The Court notes initially that Claimant's application is insufficient.
Claimant has failed to set forth in his poor person application the nature of
the action and sufficient facts for the Court to determine the merit of the
claim as required by CPLR 1101(a). However, this would not be fatal to the
motion since the necessary information was provided in the verified claim
previously filed with the Clerk of the Court, upon which the Court can rely to
determine the application. (See, Standley v State of New York, Ct. of
Cl., J. McNamara, filed March 7, 1997, Claim No. 95051, Motion No. M-54570.)
CPLR 1101(c) requires that a copy of the notice of motion must be served upon
the County Attorney in the county in which the action is triable. Claimant has
not submitted any affidavit of service indicating that the County Attorney was
served. The motion can be denied on this ground alone. (See, Bowman v State
of New York 229 AD2d 1024.) However, even if the County Attorney had been
served Claimant's motion would still be denied.
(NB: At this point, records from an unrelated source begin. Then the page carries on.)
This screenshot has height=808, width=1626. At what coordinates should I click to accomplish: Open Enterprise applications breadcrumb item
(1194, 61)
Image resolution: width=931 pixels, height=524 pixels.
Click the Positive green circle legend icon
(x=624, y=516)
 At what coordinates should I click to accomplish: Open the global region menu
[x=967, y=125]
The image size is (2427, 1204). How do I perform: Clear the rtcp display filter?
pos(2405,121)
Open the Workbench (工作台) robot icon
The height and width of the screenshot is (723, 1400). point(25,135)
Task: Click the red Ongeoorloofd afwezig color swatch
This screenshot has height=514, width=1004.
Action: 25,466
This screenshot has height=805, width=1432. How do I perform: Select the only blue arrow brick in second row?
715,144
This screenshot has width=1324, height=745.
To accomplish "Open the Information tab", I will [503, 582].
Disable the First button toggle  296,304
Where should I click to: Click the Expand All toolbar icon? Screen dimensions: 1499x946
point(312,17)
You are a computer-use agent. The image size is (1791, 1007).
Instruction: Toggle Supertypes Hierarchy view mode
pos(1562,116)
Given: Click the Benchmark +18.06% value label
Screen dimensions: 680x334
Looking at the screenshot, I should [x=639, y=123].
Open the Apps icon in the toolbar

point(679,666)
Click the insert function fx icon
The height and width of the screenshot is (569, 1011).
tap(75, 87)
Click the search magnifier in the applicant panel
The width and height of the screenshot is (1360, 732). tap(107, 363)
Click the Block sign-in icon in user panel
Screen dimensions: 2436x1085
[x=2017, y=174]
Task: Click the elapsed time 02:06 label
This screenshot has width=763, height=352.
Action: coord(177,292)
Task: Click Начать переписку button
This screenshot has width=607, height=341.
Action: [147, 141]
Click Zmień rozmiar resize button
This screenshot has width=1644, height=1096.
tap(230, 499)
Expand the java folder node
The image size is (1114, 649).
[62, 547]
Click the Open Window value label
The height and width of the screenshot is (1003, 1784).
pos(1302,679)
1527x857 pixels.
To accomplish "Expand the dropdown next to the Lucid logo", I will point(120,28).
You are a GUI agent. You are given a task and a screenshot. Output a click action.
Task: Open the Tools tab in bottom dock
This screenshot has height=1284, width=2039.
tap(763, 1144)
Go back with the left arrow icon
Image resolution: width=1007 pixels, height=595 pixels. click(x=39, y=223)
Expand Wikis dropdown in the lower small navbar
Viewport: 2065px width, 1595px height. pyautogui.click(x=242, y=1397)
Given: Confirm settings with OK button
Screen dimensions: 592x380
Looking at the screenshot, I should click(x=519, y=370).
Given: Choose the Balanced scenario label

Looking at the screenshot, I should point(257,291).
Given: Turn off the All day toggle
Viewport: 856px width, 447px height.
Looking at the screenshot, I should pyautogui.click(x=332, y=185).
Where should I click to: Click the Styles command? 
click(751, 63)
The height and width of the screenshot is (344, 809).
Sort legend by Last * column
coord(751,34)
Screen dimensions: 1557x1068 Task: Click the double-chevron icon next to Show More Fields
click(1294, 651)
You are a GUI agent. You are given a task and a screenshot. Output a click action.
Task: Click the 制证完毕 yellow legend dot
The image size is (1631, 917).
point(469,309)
In this Court, for all claims filed prior to December 7,
no fees or costs are required to
prosecute an action. Claimant's claim was filed with the Clerk of the Court on
January 14, 1997. Therefore the only relief Claimant can be seeking is the
assignment of counsel.
The appointment of counsel in this type of case, which is for personal injuries
as a result of the State's alleged medical malpractice, is not required by the
constitution or by statute; it is discretionary. (See, Matter of
Smiley, 36 NY2d 433; Stephens v State of New York, 93 Misc 2d 273)
This is the type of claim that attorneys often accept for a contingency fee,
thus claimant may be able to obtain counsel without incurring any up-front
attorneys fees. Accordingly, the Court will not exercise its discretion to
appoint an attorney to appear without compensation in this matter.
Based upon the foregoing, Claimant's motion is DENIED in its entirety.